===== Auszug

Die Beratungsstellen für Opfer rechter Gewalt fordern von Bundesjustizministerin Christine Lambrecht (SPD) eine Ausweitung der Entschädigungszahlungen für Betroffene rassistischer Angriffe.
Die Härteleistungen des Bundes würden bislang nicht für zerstörtes Inventar, Renovierungskosten oder existenzbedrohende Einnahmeverluste gewährt, heißt es in einem am Dienstag in Berlin vorgestellten Brief an Lambrecht. Darin wird eine Entschädigung auch für Sachschäden und wirtschaftliche Verluste gefordert.
Unterzeichnet wurde das Schreiben des Verbandes der Beratungsstellen für Betroffene rechter, rassistischer und antisemitischer Gewalt unter anderem auch von Bundestags- und Landtagsabgeordneten von SPD, Grünen und Linken, der Ombudsfrau der Bundesregierung für die Hinterbliebenen des NSU-Terrors, Barbara John, dem Direktor der Frankfurter Bildungsstätte Anne Frank, Meron Mendel, und dem Antisemitismusbeauftragten der Evangelischen Kirche in Deutschland (EKD), Christian Staffa.

==========
===== Bereitgestellte Einträge

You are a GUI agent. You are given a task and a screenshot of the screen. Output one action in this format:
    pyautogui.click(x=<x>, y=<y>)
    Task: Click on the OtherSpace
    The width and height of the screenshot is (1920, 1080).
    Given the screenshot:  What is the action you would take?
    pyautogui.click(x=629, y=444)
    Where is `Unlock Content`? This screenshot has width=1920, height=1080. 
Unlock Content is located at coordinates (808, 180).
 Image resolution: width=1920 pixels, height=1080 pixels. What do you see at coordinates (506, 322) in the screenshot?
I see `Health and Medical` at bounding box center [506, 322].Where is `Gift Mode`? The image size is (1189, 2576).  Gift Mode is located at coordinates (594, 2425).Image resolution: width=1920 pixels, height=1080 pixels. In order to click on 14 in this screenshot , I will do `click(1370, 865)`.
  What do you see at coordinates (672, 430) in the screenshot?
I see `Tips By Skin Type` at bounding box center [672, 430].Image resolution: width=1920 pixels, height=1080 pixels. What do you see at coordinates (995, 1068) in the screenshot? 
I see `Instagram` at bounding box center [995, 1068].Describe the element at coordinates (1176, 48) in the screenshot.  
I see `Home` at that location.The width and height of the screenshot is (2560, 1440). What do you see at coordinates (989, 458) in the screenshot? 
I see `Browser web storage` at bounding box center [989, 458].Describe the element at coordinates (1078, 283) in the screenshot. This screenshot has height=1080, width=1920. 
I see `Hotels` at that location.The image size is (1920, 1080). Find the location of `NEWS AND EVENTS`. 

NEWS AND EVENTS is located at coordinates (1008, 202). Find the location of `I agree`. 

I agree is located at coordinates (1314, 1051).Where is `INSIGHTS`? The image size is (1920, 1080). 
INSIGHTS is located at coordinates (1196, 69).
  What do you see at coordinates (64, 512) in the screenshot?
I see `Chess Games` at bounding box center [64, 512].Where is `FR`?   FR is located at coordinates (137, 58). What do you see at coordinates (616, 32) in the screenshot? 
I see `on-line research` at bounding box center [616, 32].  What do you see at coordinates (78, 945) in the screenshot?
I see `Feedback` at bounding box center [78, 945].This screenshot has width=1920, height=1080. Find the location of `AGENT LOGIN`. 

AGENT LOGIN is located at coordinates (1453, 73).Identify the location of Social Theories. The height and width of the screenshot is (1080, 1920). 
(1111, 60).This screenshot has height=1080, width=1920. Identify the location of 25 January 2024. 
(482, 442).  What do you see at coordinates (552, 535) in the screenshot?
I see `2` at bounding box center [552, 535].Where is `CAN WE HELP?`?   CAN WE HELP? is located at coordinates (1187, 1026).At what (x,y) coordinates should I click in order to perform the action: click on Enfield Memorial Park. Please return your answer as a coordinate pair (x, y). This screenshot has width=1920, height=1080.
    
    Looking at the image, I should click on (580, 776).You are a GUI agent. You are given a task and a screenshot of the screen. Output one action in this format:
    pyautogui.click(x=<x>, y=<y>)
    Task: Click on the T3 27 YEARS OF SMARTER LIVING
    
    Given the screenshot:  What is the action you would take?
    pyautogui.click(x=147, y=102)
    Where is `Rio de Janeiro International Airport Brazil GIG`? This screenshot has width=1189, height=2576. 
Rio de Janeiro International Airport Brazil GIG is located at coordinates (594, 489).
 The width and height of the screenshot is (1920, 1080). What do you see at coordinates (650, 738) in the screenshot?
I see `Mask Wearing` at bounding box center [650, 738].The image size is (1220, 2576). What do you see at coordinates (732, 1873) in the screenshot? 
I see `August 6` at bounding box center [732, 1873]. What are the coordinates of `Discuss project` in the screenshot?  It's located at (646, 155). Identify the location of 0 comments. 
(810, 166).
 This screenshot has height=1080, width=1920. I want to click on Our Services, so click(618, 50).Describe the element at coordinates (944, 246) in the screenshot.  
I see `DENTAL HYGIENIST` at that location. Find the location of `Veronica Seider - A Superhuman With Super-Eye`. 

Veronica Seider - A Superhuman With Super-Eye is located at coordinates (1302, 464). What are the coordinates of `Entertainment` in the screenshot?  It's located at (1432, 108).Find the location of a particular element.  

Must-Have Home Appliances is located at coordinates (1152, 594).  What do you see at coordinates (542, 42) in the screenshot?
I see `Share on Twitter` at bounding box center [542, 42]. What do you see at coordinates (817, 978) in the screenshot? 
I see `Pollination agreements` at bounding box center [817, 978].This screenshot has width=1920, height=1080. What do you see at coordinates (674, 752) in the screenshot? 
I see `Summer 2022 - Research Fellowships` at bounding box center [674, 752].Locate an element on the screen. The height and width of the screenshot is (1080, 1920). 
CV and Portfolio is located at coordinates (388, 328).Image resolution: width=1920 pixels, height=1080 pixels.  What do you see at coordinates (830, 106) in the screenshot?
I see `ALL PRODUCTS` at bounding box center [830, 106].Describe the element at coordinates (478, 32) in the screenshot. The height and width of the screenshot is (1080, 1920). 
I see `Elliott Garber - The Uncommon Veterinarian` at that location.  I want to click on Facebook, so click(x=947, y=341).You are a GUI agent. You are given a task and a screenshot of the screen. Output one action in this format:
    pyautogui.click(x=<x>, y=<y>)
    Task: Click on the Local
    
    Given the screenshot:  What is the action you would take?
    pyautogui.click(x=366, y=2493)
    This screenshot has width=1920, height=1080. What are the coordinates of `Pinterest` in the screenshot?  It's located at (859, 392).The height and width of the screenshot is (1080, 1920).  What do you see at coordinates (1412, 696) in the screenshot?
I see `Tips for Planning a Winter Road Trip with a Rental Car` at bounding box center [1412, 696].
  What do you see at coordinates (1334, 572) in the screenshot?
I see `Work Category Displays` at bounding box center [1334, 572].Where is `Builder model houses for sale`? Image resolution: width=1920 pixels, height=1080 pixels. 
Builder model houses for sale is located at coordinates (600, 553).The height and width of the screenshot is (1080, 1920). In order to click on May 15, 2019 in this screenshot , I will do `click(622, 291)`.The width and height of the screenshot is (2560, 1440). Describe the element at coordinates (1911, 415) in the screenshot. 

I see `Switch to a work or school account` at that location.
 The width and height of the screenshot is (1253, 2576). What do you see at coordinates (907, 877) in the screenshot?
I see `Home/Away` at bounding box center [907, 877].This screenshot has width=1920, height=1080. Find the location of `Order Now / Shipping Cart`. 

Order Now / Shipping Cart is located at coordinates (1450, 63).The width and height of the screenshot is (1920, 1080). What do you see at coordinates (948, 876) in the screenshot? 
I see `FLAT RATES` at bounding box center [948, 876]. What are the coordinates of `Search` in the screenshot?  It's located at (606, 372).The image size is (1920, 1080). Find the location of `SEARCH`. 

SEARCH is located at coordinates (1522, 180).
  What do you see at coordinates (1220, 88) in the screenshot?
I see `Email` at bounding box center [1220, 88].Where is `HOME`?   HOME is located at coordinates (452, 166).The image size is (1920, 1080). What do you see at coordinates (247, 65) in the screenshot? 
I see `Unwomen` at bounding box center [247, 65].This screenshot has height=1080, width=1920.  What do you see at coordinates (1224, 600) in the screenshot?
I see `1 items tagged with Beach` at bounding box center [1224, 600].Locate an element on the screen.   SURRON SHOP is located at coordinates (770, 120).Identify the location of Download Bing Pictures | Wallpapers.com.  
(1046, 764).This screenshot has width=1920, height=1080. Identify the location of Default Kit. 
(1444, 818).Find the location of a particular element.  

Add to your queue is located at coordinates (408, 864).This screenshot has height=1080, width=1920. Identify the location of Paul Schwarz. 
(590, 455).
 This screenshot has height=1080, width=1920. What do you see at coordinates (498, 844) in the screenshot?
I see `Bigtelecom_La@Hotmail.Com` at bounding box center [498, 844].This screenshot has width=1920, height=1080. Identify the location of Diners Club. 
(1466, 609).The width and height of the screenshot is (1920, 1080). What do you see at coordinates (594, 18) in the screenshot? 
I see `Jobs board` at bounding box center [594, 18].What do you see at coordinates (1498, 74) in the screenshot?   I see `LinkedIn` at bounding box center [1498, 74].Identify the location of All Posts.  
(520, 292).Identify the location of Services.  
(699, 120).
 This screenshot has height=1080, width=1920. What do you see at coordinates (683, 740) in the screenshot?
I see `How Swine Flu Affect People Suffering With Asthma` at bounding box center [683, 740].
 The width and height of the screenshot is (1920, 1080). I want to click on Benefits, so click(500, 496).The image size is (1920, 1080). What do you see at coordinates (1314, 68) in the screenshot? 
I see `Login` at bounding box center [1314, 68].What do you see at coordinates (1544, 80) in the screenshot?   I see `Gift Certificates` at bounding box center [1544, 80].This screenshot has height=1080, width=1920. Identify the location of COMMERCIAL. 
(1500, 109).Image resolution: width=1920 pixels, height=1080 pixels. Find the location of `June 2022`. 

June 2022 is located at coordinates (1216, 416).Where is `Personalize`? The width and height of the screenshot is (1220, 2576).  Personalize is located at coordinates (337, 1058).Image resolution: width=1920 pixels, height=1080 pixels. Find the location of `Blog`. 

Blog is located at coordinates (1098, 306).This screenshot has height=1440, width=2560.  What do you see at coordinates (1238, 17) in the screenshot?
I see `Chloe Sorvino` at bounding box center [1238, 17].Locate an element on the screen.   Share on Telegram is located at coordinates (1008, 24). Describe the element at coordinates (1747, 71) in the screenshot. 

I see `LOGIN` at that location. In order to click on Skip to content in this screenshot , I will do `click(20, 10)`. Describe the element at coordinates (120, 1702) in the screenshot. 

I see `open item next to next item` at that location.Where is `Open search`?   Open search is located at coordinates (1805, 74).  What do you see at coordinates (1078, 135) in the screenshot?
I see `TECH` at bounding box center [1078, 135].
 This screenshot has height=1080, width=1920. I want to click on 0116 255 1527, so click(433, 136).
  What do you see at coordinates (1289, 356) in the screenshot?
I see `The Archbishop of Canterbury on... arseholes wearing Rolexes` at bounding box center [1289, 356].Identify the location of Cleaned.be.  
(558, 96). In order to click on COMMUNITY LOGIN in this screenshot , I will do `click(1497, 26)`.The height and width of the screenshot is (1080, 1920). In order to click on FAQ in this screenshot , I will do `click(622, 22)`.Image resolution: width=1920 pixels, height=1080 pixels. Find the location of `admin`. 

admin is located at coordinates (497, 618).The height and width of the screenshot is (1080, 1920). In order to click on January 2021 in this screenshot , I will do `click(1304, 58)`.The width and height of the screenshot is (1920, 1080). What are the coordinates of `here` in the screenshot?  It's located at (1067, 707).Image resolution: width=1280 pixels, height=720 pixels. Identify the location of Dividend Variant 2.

==========

Aufgabenstellung:
[1] Gib den Teil des Auszugs, der mit den Worten „Die Härteleistungen des“ beginnt und mit „wirtschaftliche Verluste gefordert.“ endet, erneut wieder und benenne dabei „Brief“ in „Schreiben“ um.
[2] Übersetze bitte diesen Satz aus dem Auszug ins Englische: „Darin wird eine Entschädigung auch für Sachschäden und wirtschaftliche Verluste gefordert.“

Schriftliche Antworten:
[1]
Die Härteleistungen des Bundes würden bislang nicht für zerstörtes Inventar, Renovierungskosten oder existenzbedrohende Einnahmeverluste gewährt, heißt es in einem am Dienstag in Berlin vorgestellten Schreiben an Lambrecht. Darin wird eine Entschädigung auch für Sachschäden und wirtschaftliche Verluste gefordert.

[2] It also calls for compensation for property damage and economic losses.